OPINION: Don’t be conned by the Con-Con
We are of different parties and often disagree, but are allied in our fierce devotion to America’s Constitution. It is now under serious threat from well-meaning people who seek a Constitutional Convention.
There are two ways to alter the U.S. Constitution. The first — and only way our Constitution has ever been amended in its 237-year history — is for Congress to propose an amendment and pass it by a two-thirds vote. Then three-fourths of the states must ratify. Everybody sees the amendment language, and knows exactly what they’re voting on.
But there’s another untested way to alter the Constitution. A Constitutional Convention, or “Con-Con,” can be requested by two-thirds of the state legislatures. There has only been one such Convention — when the Constitution was written in 1787. Unlike the amendment approach, a Con-Con opens up the whole Constitution to be re-written as the delegates decide. Alterations could not be reliably limited to a particular, known proposal; delegates could concoct changes on the fly to anything or everything. There are no set rules determining how the delegates holding such staggering power would be chosen. We would be counting on a dysfunctional Congress to set these rules.
This session, three resolutions are pending in the Idaho Senate calling for a Con-Con: SCR112, SCR114 and SCR115. Advocates will assure you that their sole purpose is to pass a balanced budget amendment or some other benign-sounding tweak. But there is no basis to believe that the agenda can be safely contained. Once a Convention is called, everything is on the chopping block. The Constitutional protection of our rights — free speech, gun rights, a jury of our peers — all could be restricted or even eliminated by unelected delegates. Even the ratification requirement by three-quarters of the states could be removed.
History rebuts the idea that in a Con-Con, delegates’ powers could be restricted to a single item. The original 1787 Constitutional Convention was called solely to ratify the Articles of Confederation, but the delegates ignored that limitation and drafted our current Constitution, including new ratification rules. Top legal scholars across the ideological spectrum, from Justice Scalia to Harvard’s Professor Tribe, have agreed that subject limitations could not be enforced once a Constitutional Convention begins.

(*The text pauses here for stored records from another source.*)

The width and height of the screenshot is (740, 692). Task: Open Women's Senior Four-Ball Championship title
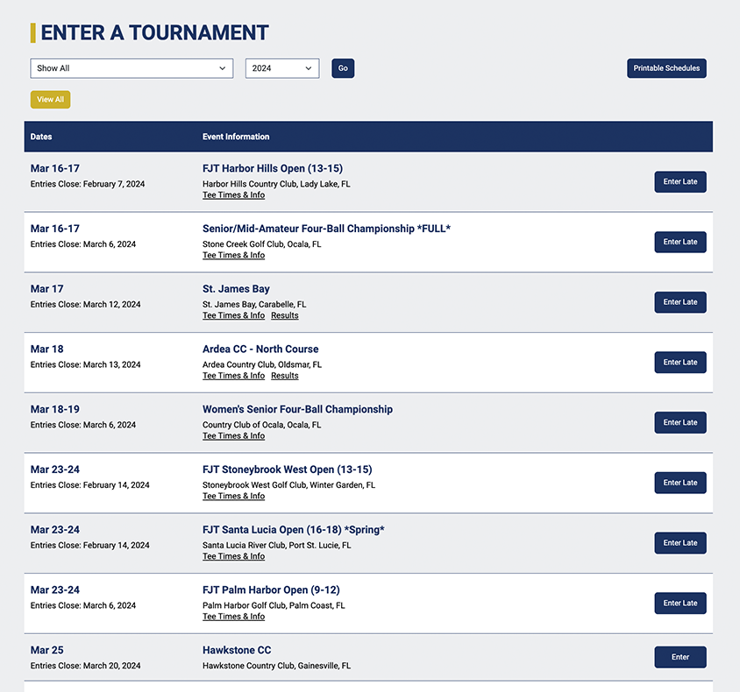pos(297,409)
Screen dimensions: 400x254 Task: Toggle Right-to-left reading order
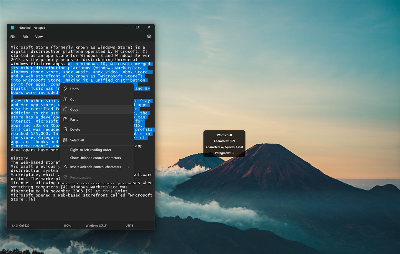click(x=91, y=150)
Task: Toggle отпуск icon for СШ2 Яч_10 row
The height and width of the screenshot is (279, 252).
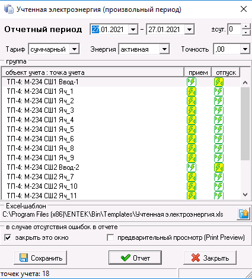Action: coord(219,186)
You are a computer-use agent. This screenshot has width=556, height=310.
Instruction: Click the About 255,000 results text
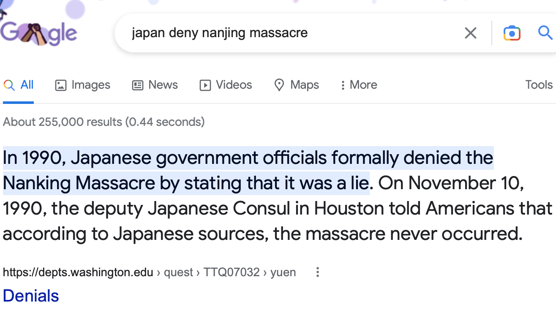104,122
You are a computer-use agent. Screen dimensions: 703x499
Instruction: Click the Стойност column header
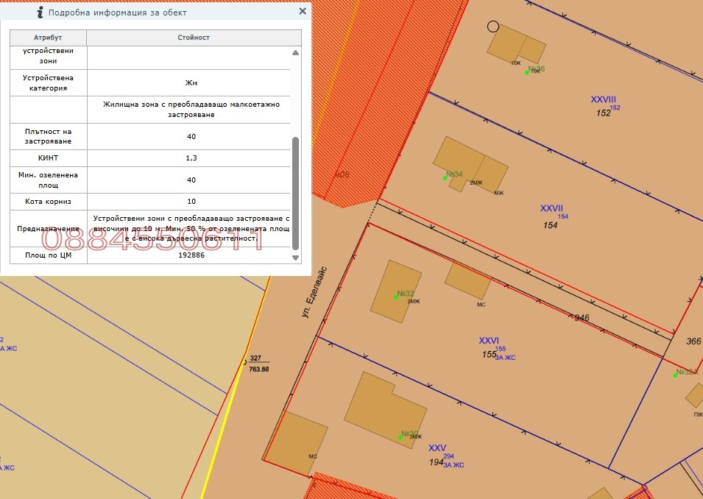(x=194, y=38)
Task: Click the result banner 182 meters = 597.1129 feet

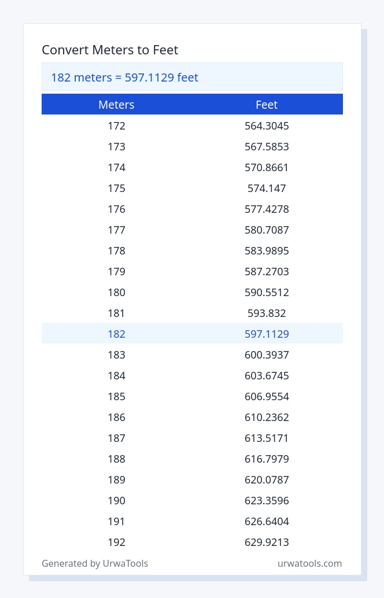Action: click(x=125, y=77)
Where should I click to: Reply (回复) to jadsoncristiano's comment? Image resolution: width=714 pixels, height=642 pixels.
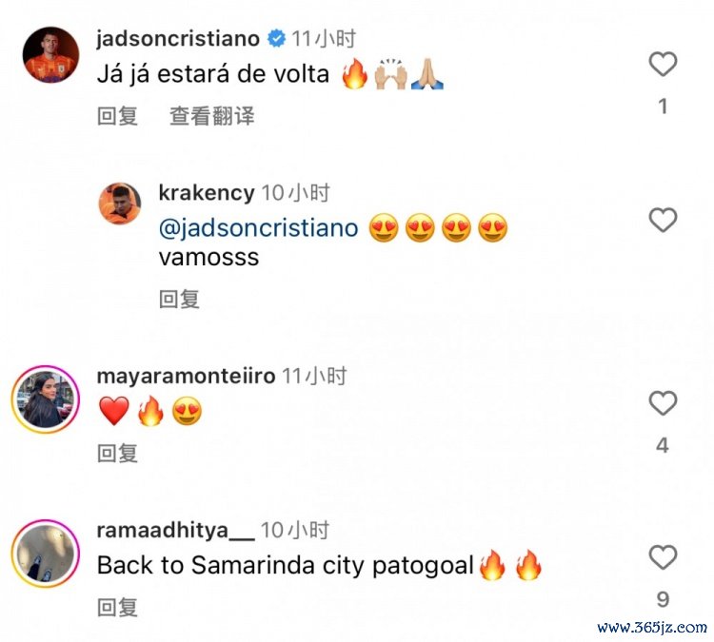(x=117, y=116)
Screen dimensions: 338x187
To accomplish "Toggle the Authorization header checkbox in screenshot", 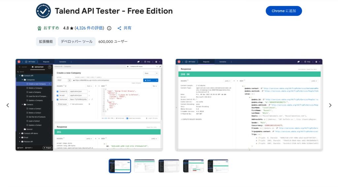I will click(57, 99).
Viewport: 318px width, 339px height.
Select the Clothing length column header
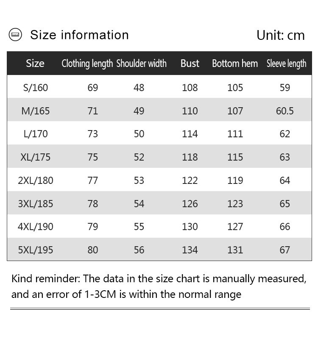pyautogui.click(x=87, y=64)
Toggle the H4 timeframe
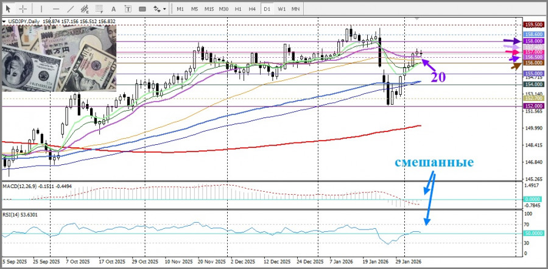Viewport: 548px width, 269px height. [x=252, y=9]
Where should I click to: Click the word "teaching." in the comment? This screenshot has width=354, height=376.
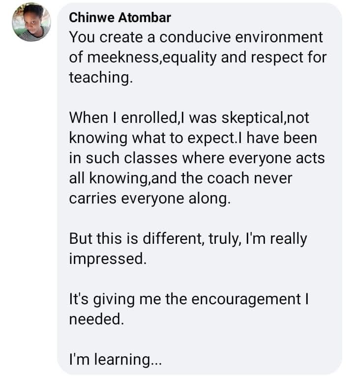point(101,78)
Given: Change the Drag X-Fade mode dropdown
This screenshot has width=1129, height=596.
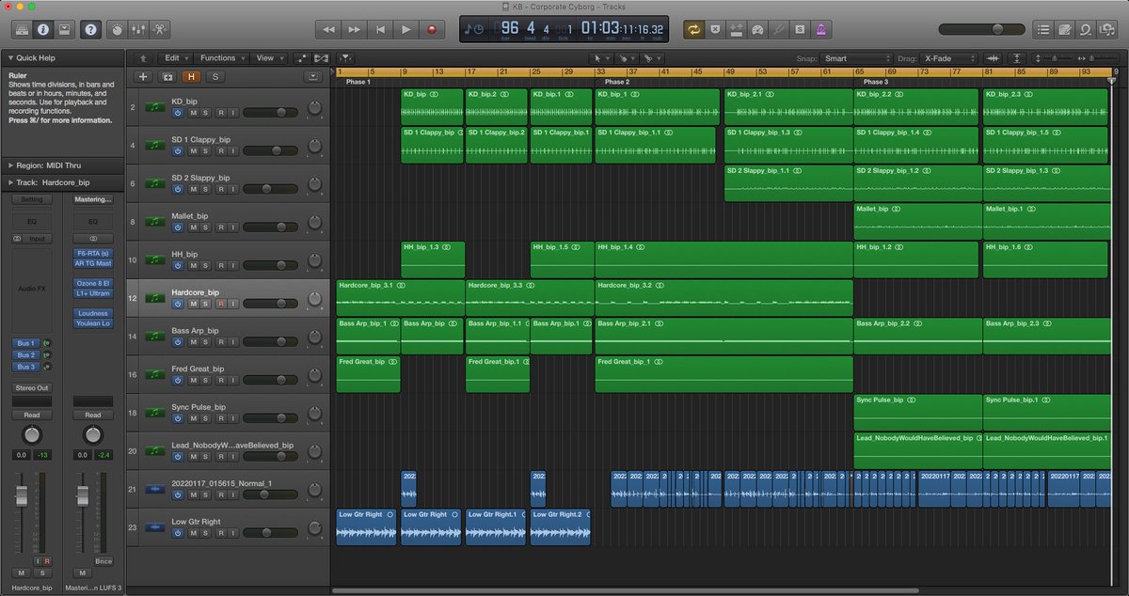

If you think this sounds far-fetched, think again. Twenty-seven states have already called for a Con-Con, and once that number hits 34, Congress must convene it. Idaho is one of only seven states standing in the way of a potential gutting of our founding document, and proponents are working overtime to hit the tipping point. Some powerful Idaho legislators have this as a top priority for this session.
The public must loudly tell their legislators not to risk a runaway convention that could gut our precious Constitution. We agree that federal debt should be reined in and government could be improved across the board. But there are many ways to do so without taking unconscionable risks with the document that is the foundation of America’s freedom and prosperity. This is not a partisan issue — it’s a matter that ought to concern all Americans.
Our Founding Fathers created the Con-Con option to use in case the American experiment proved to be a failure and needed a complete overhaul. That is not the case. Our nation is an unprecedented success. America has been a beacon of freedom for centuries and remains the wealthiest, most powerful nation on Earth. We cannot stand by and watch the uniquely inspired document that enabled this success placed at risk. Let’s solve our problems using the many political tools we already have, and not jeopardize our Constitution.
• • •
Ilana Rubel and Judy Boyle are Idaho state representatives.